--- PROBLEM REQUIREMENTS ---
After locating the line with "Given: Enable CSS Compression" in the entries below, set down exactly that line and each one after it to the end, skipping pictures.

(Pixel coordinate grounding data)
□ □ □ □ □ □ □

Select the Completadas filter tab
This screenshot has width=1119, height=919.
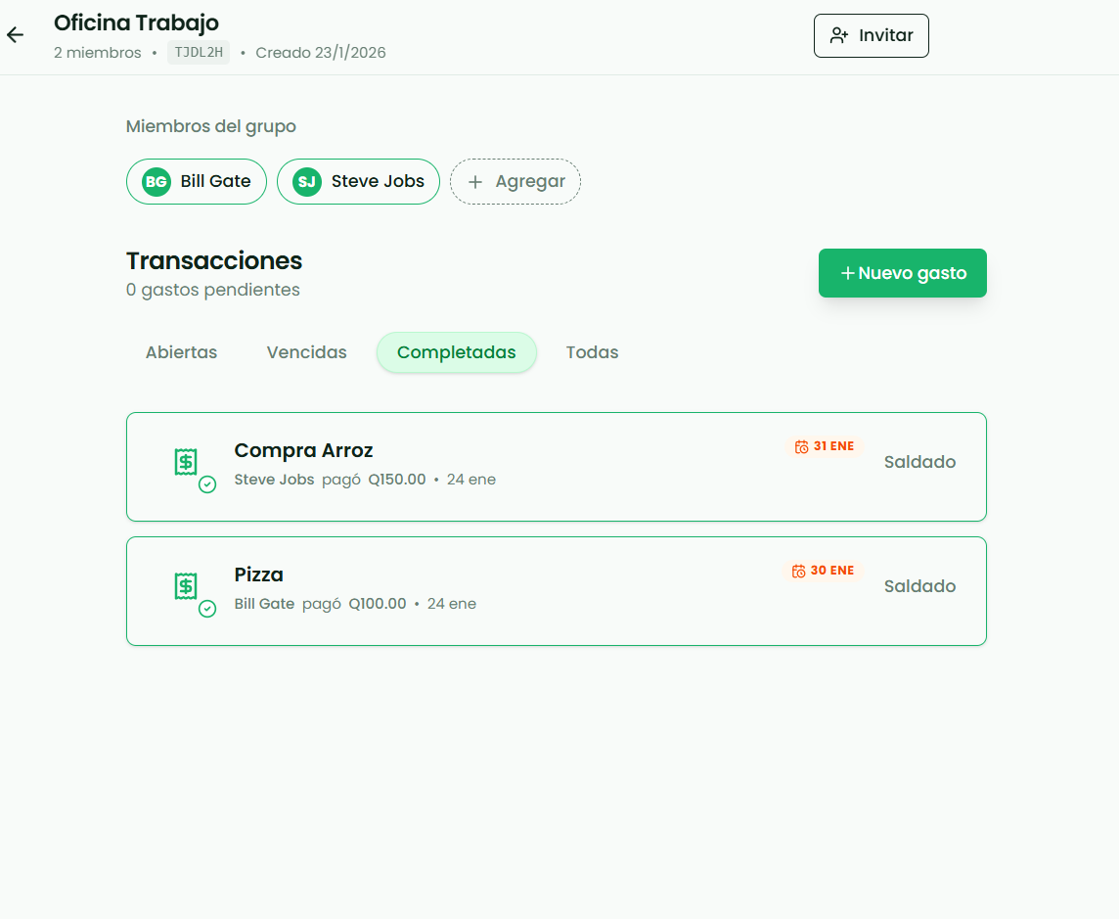456,352
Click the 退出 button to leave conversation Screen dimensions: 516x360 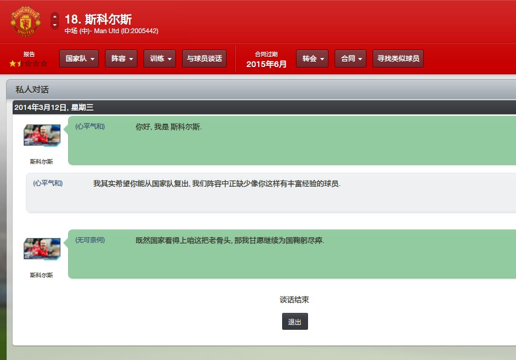(x=295, y=321)
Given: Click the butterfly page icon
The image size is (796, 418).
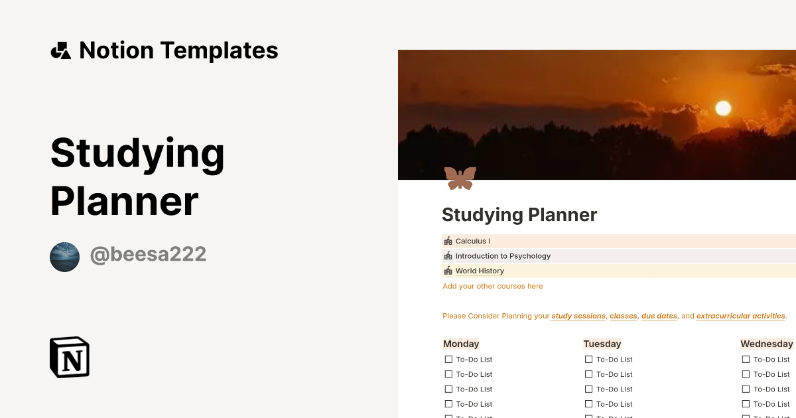Looking at the screenshot, I should (460, 178).
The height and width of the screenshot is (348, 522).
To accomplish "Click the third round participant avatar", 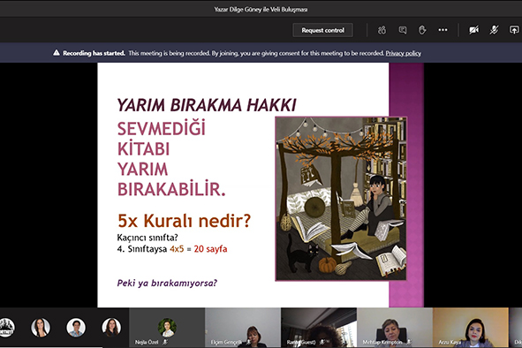I will point(76,328).
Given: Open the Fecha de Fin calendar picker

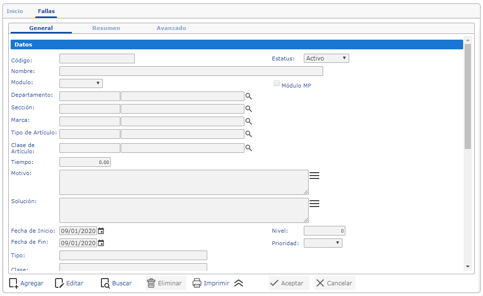Looking at the screenshot, I should tap(101, 243).
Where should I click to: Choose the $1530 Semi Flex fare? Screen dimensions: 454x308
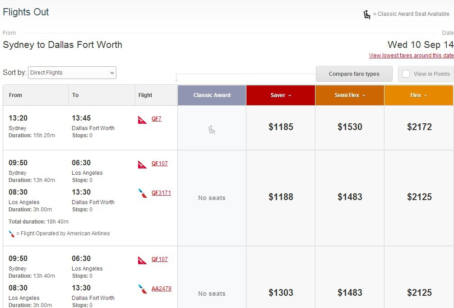click(350, 127)
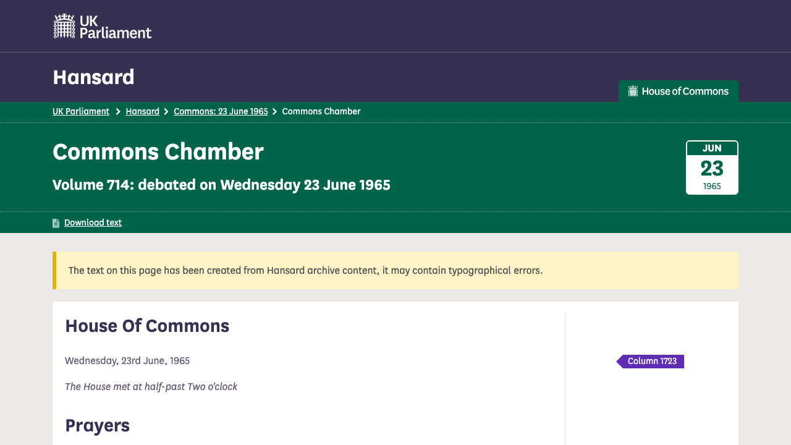Click the Column 1723 marker arrow tip

click(619, 362)
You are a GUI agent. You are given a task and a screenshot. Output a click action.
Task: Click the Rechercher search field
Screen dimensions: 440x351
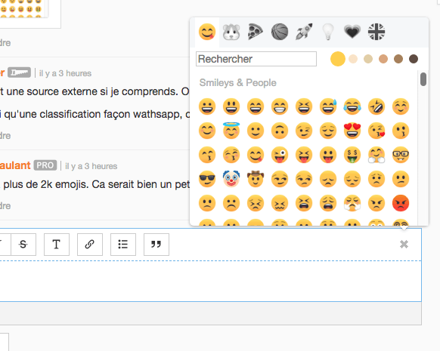point(256,59)
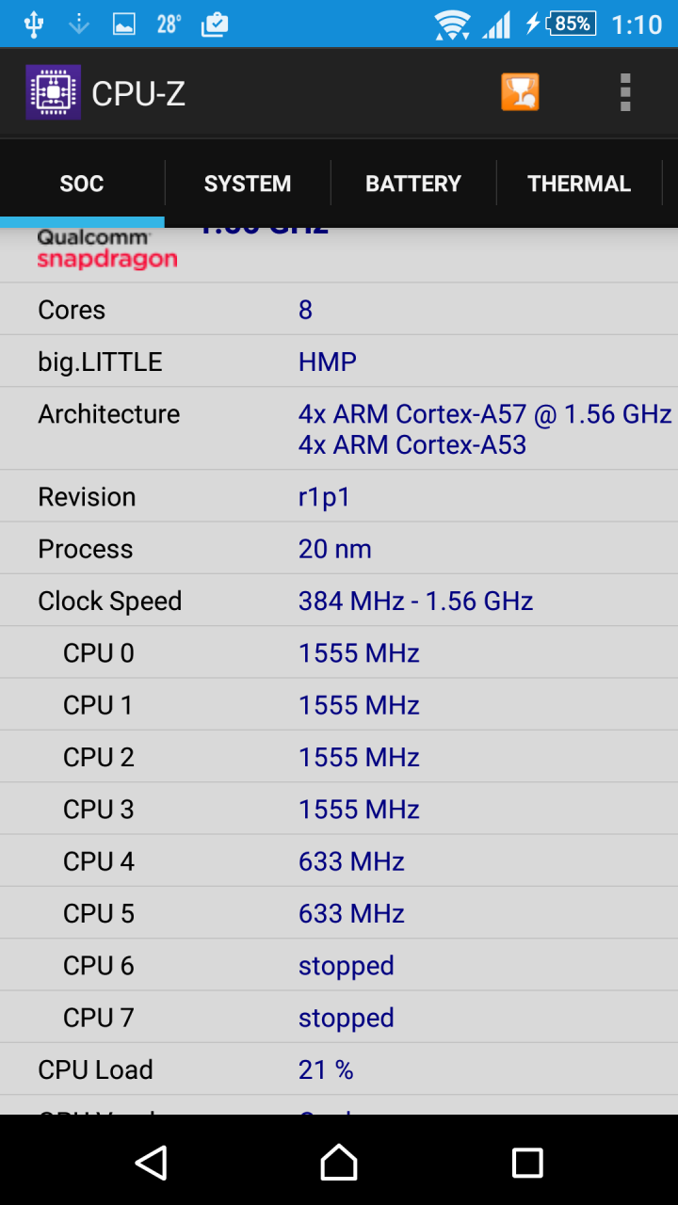Open the trophy validation icon
This screenshot has height=1205, width=678.
point(521,92)
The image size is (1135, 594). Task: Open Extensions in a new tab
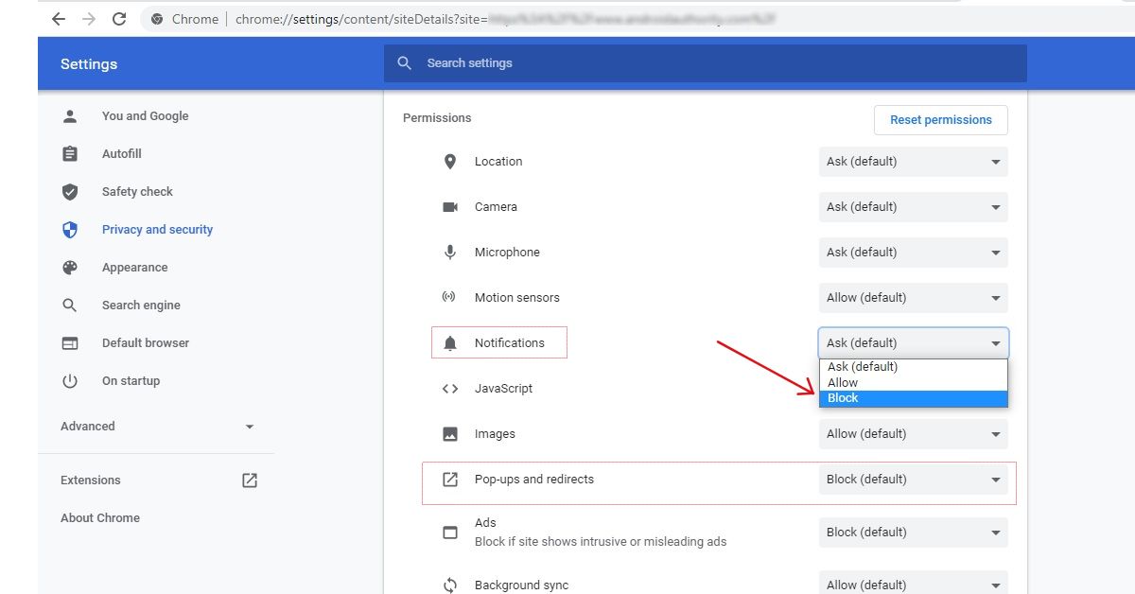click(249, 480)
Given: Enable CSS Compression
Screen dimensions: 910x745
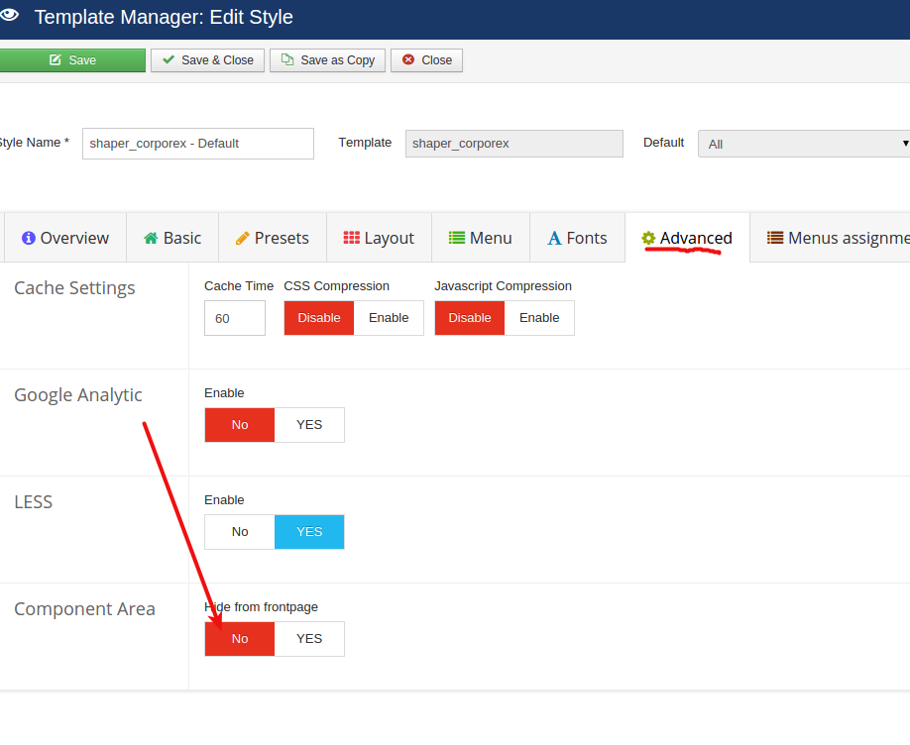Looking at the screenshot, I should coord(389,318).
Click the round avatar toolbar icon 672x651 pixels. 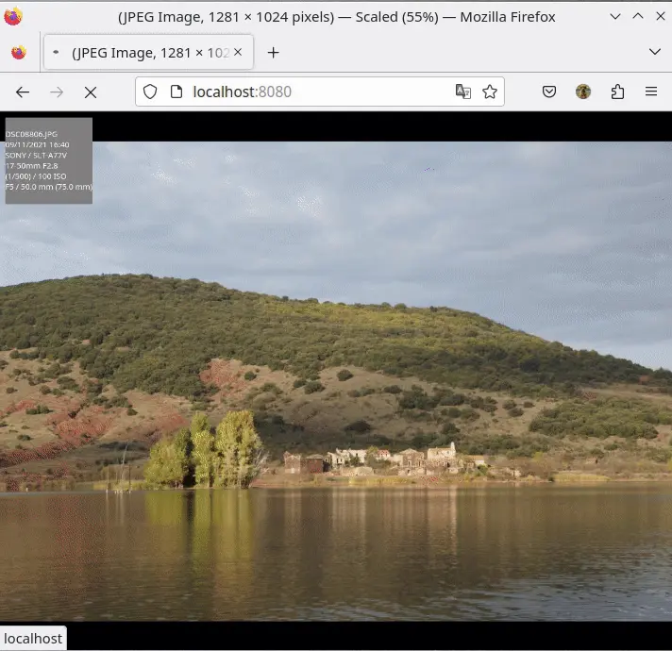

□ □ □ □ □ □ □

--- EXERCISE OUTPUT ---
Given: Enable CSS Compression
Screen dimensions: 910x745
Looking at the screenshot, I should coord(389,318).
Click the round avatar toolbar icon 672x651 pixels. 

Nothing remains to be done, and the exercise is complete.